After living with type 1 diabetes for thirty years, one would think ownership is not the issue that stops one in their tracks. But it has for me today on my 30th Diaversary.
When I was diagnosed it was assumed to be my parent’s responsibility. The paediatricians, diabetes educators, dieticians and school staff only spoke to my parents. The pathology results were communicated to my parents, even though the blood was drawn from my arm and I knew why. My parents were asked for my log books or food diaries, even though I was the one who painstakingly recorded what I ate and ruled the lines between the dots on the blood glucose level graphs. My parents were asked how I was, even though I was the one feeling the emotions and living the experiences. The teachers at school would ring my Mum if there was a birthday to celebrate, even though I knew how to substitute an exchange in my lunch box for a slice of cake.
I am employed by a diabetes organisation, I voluntarily run an online community for people living with diabetes and I live with type 1 diabetes. There are very few places in my life where diabetes doesn’t present itself, whether I want it to or not. This gets confusing and exhausting and I am constantly questioning my value. I have had trouble ascertaining whether I am good at my job and my volunteer work because I have type 1 diabetes, or because I have studied in the appropriate areas and have a good set of skills and abilities well suited to these roles. I am not sure whether people want to befriend me because they assume, “I get life with diabetes” and that feels safe for them, or because they are attracted to me as a person and want to get to know me.
I have ended up feeling used for the chronic condition I live with every day. What has been viewed by others as an asset is the very thing that has the power to make me crumble at the knees out of defeat and isolation. Type 1 diabetes steals time from my life by crippling me with episodes of hypoglycaemia and hyperglycaemia. It depresses me with thoughts of my long term health prospect. I feel paralysed and unable to express myself or share my experiences due to the fear of being judged or offending others.
I have unknowingly been giving my power away.
At times I have fantasised about running a pilot version of my life during which I was never diagnosed with diabetes just to see what might be different. How life would feel: living free of diabetes. My profession, my friendships and my hobbies: what would they be without the influence of diabetes? Then I come back down to earth and realise that I actually can, (to a certain degree) live this way with the power of reframing my perspective.
I am going to claim back my diabetes.
Health professionals have influence over what management regimen I use. The federal government, the Therapeutic Goods Administration and pharmaceutical companies have dictated which drugs and equipment I have access to and how I can use them. For a long time I have accepted this and acted accordingly. I will always have respect for their expertise and the processes they administer, whether they act on my behalf or not. But they don’t own my diabetes or my health. I do.

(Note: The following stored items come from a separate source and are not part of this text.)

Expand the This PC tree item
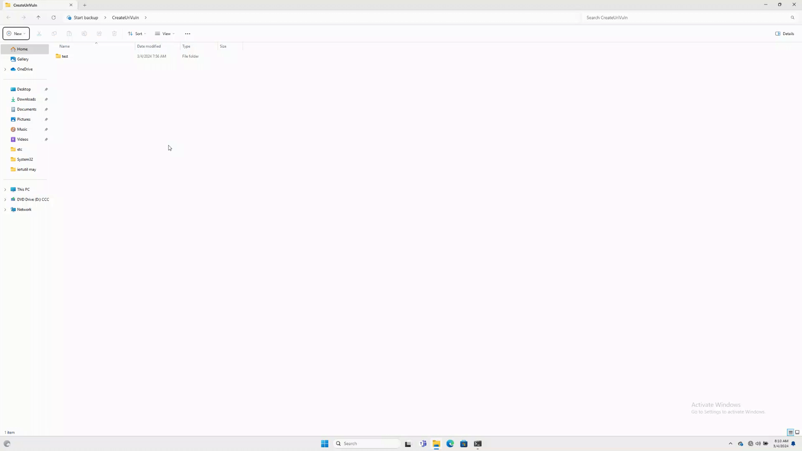 (5, 190)
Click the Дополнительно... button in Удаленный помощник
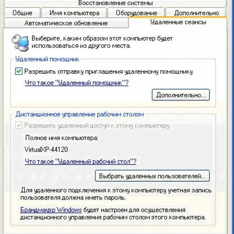 click(x=181, y=95)
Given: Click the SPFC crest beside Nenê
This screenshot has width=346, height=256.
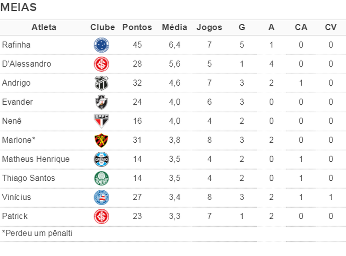Looking at the screenshot, I should tap(102, 121).
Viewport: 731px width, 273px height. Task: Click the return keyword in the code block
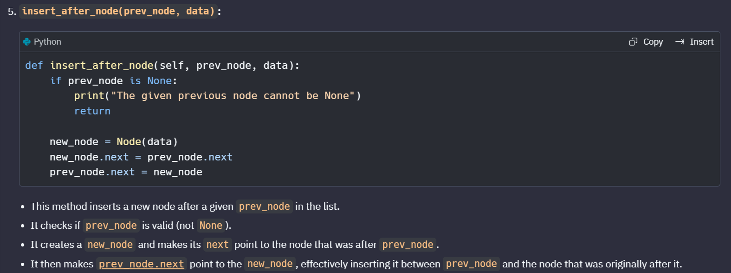(92, 111)
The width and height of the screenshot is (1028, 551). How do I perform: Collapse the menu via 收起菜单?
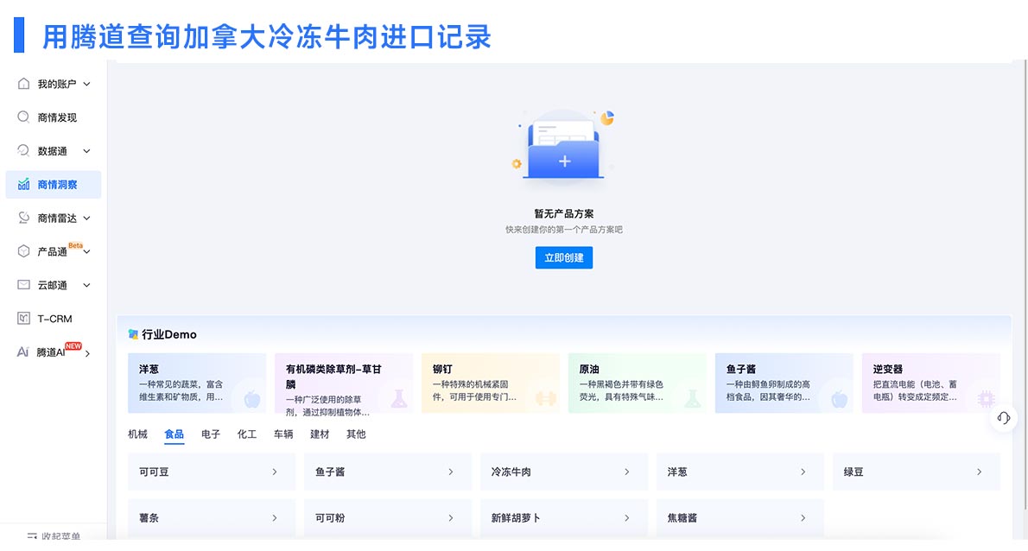[53, 535]
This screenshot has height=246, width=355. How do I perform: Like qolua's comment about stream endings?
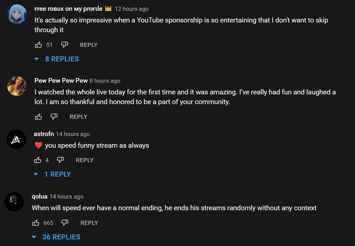[x=36, y=223]
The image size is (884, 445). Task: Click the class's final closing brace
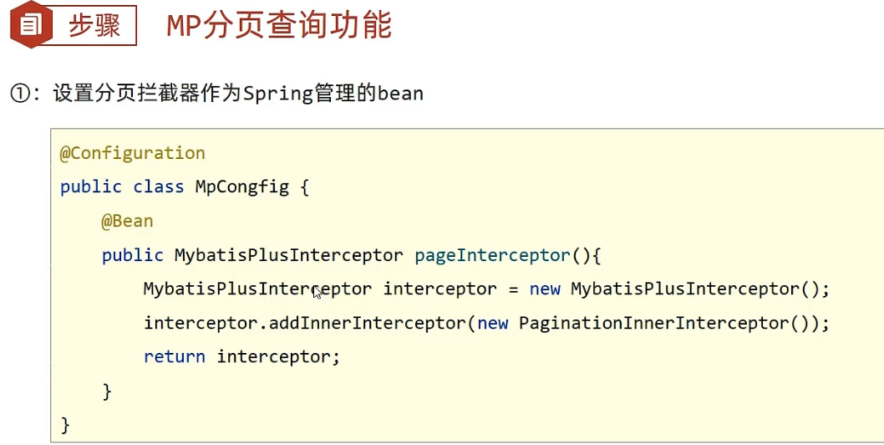tap(65, 425)
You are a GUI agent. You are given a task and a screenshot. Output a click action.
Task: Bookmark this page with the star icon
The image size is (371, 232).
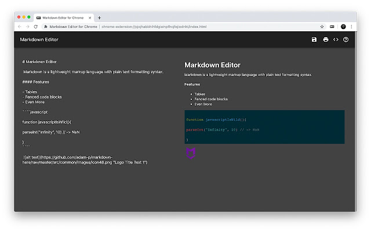click(322, 27)
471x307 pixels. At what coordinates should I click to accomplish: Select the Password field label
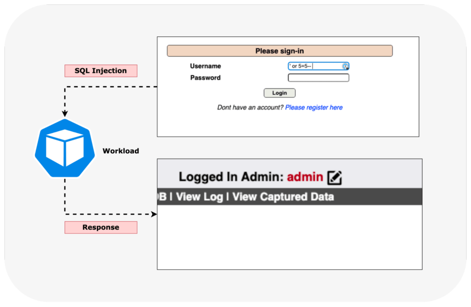[x=205, y=77]
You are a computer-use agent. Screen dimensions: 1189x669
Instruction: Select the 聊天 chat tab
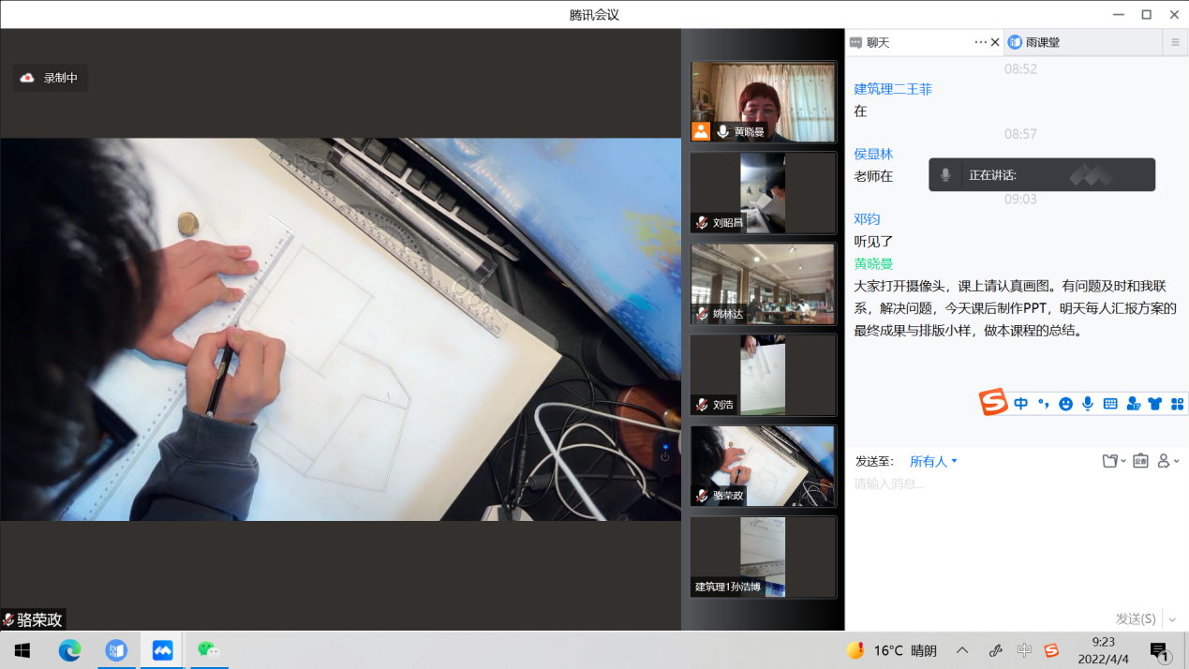[877, 42]
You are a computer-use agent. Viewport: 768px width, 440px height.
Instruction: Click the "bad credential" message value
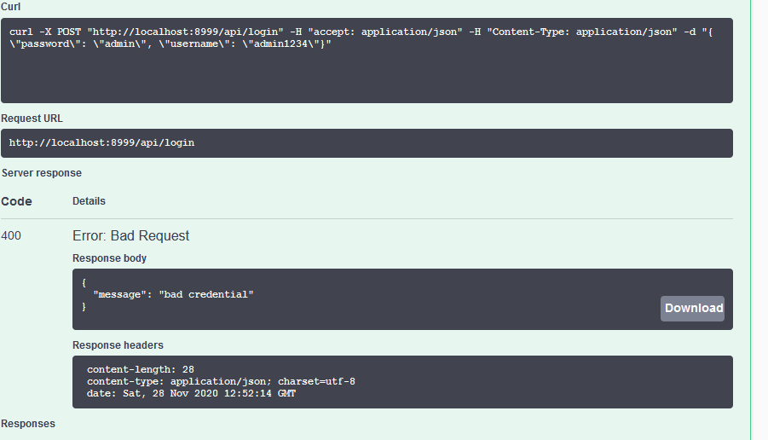click(x=206, y=294)
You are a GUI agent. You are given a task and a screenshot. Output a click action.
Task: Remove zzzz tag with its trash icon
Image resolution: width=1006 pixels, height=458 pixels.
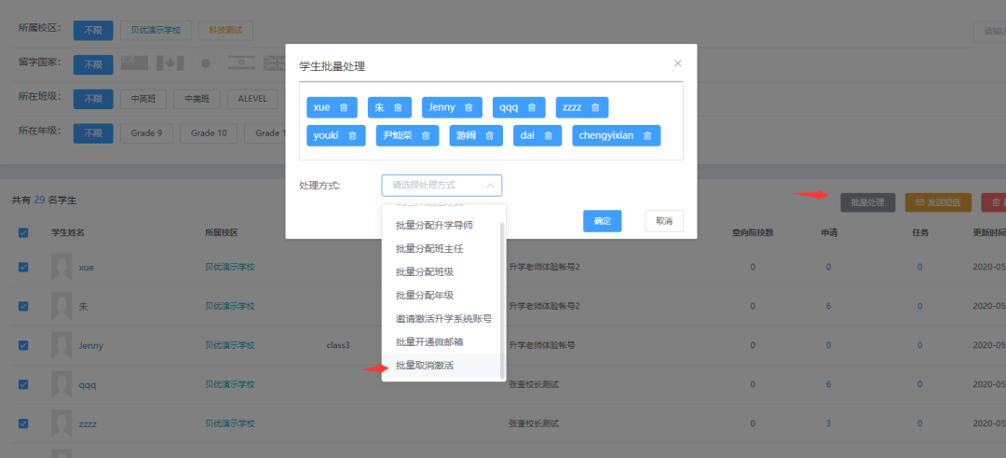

With the guidance and support from my tribe, my endocrinologist, and my manager at work, I have made some monumental changes to the way I manage my type 1 diabetes emotionally, clinically and professionally. For the first time in my life I am not white-knuckling it through with blind hope that the results from the latest change will stick and I can eventually relax. I am relaxed and I finally feel like what I am doing, and more importantly how I am doing it, is permanent. I feel a sense of pride when I reflect on how I have made changes that are yielding results I have only ever dreamed of achieving in the past. I am achieving health goals, accessing technology, managing the conflict of interest a person living with diabetes encounters when they work and volunteer in diabetes, and most of all the stress is slowly but surely evaporating.
I own my diabetes. I may run out of breath every now and again for the effort it takes, but I have stamina and I plan to be doing all of this well, and for a very long time.